MATERIAL PROVIDED:
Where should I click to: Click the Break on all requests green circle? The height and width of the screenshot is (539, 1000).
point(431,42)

* * *

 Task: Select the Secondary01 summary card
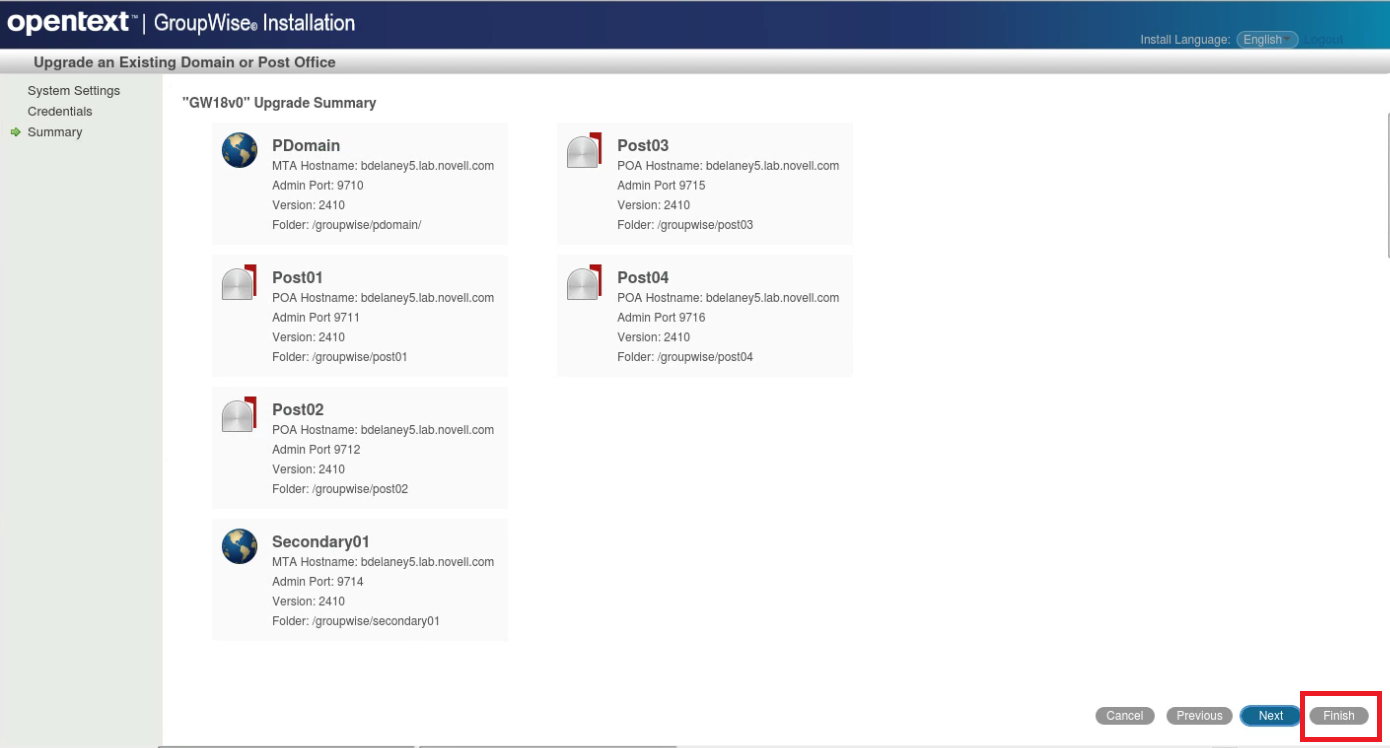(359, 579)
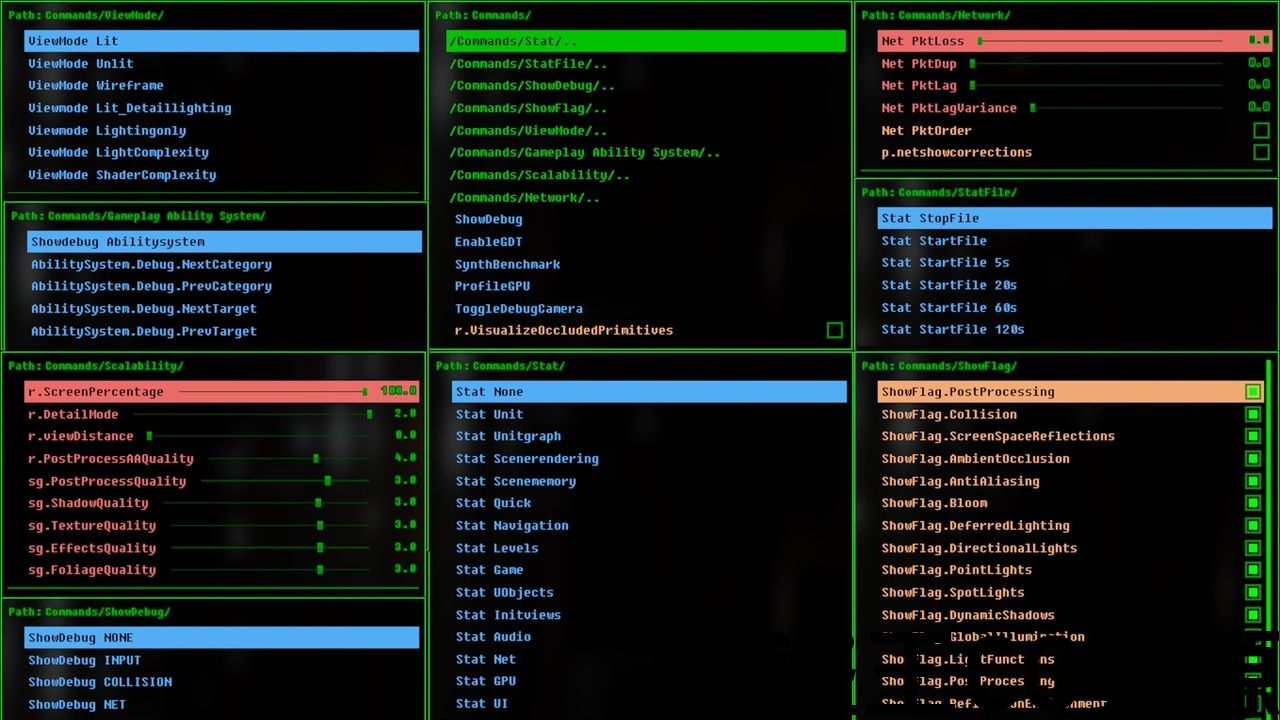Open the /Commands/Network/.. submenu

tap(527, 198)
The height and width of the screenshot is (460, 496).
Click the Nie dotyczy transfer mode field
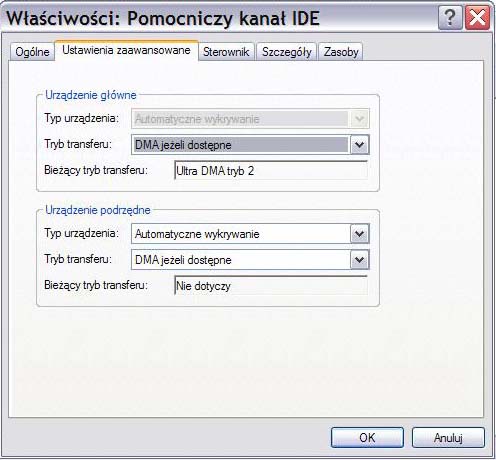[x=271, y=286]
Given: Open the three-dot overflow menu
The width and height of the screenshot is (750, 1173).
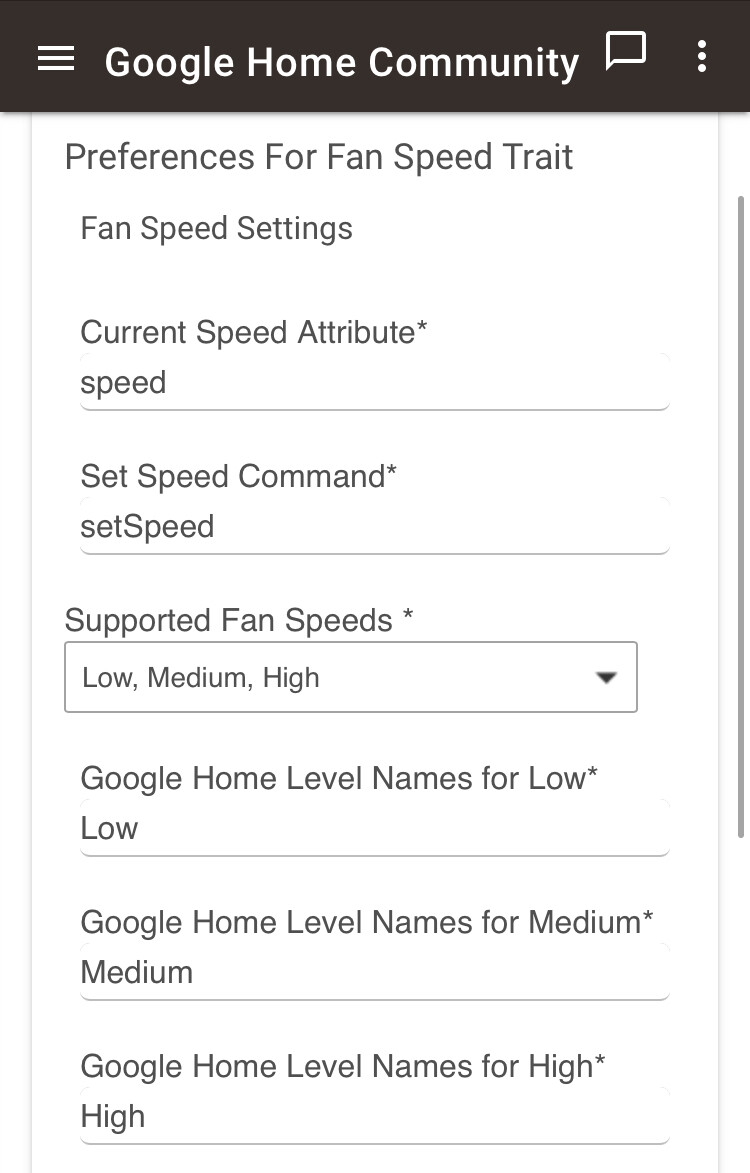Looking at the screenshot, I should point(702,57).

--

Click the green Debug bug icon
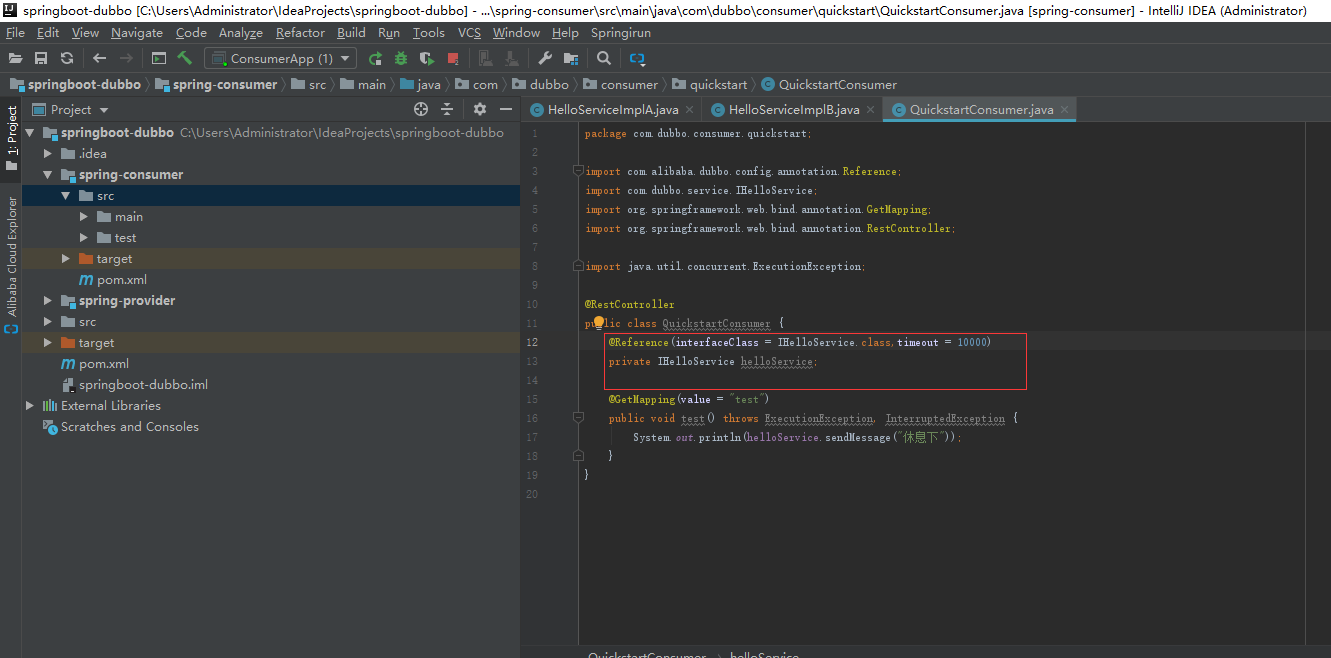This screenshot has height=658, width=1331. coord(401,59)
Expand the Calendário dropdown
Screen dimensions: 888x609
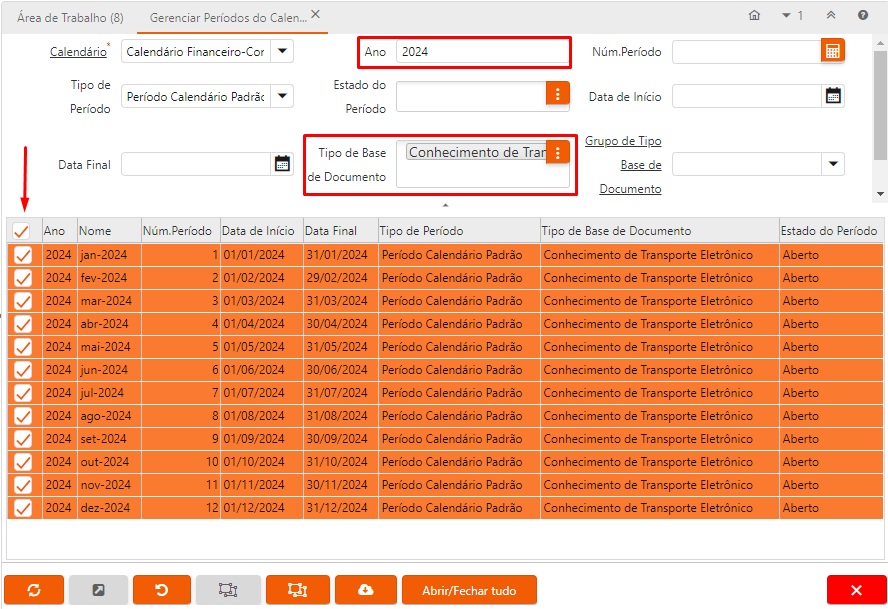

TASK TO COMPLETE:
Where the listing above has a line with "Expand the Calendário dropdown", start there, and output every line exactly through the line with "Screen dimensions: 888x609", which is also included.

FINISHED TASK:
Expand the Calendário dropdown
Screen dimensions: 888x609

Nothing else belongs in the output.